Stored items:
==========

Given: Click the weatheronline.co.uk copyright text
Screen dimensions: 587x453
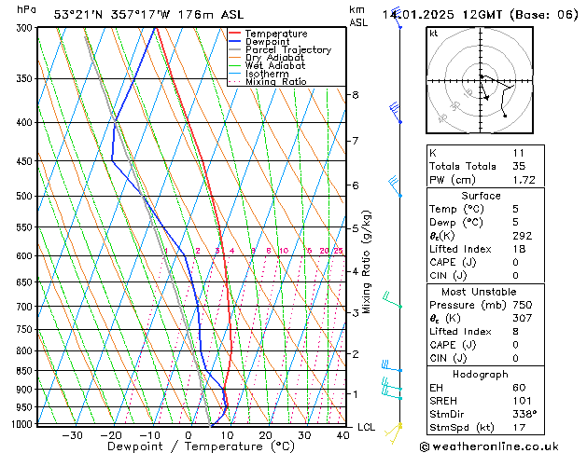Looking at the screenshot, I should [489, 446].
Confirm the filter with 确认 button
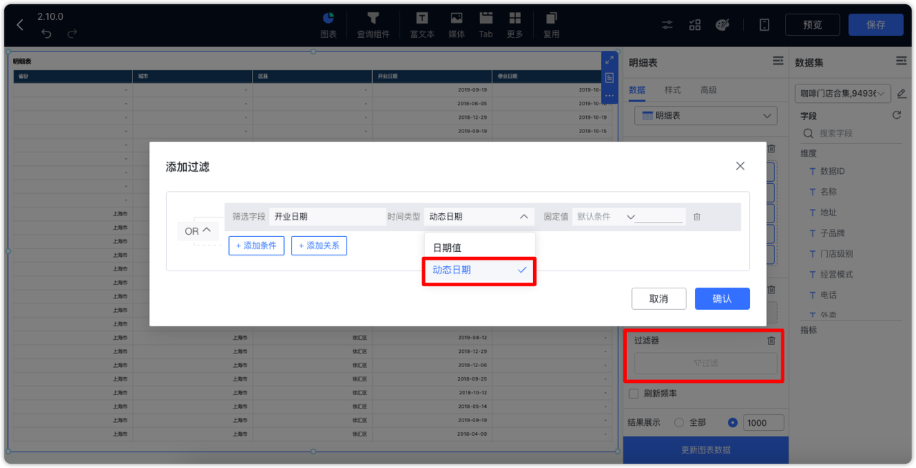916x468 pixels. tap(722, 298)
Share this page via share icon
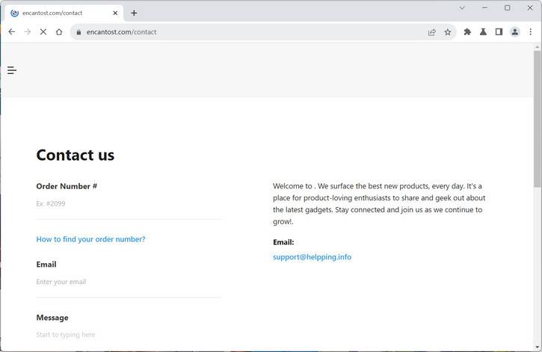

==========

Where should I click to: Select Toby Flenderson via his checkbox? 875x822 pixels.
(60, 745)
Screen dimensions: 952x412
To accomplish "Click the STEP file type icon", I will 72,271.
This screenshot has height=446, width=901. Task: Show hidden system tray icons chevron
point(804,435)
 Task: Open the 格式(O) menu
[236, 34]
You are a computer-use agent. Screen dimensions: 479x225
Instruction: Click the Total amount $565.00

==========

## Task:
Once the line with "Given: Click the" is found above, transcribe each line from it through the line with "Share this page via share icon", exactly, and omit the pictures.

## Written answer:
Given: Click the weatheronline.co.uk copyright text
Screen dimensions: 587x453
Looking at the screenshot, I should [489, 446].
Confirm the filter with 确认 button
916x468 pixels. tap(722, 298)
Share this page via share icon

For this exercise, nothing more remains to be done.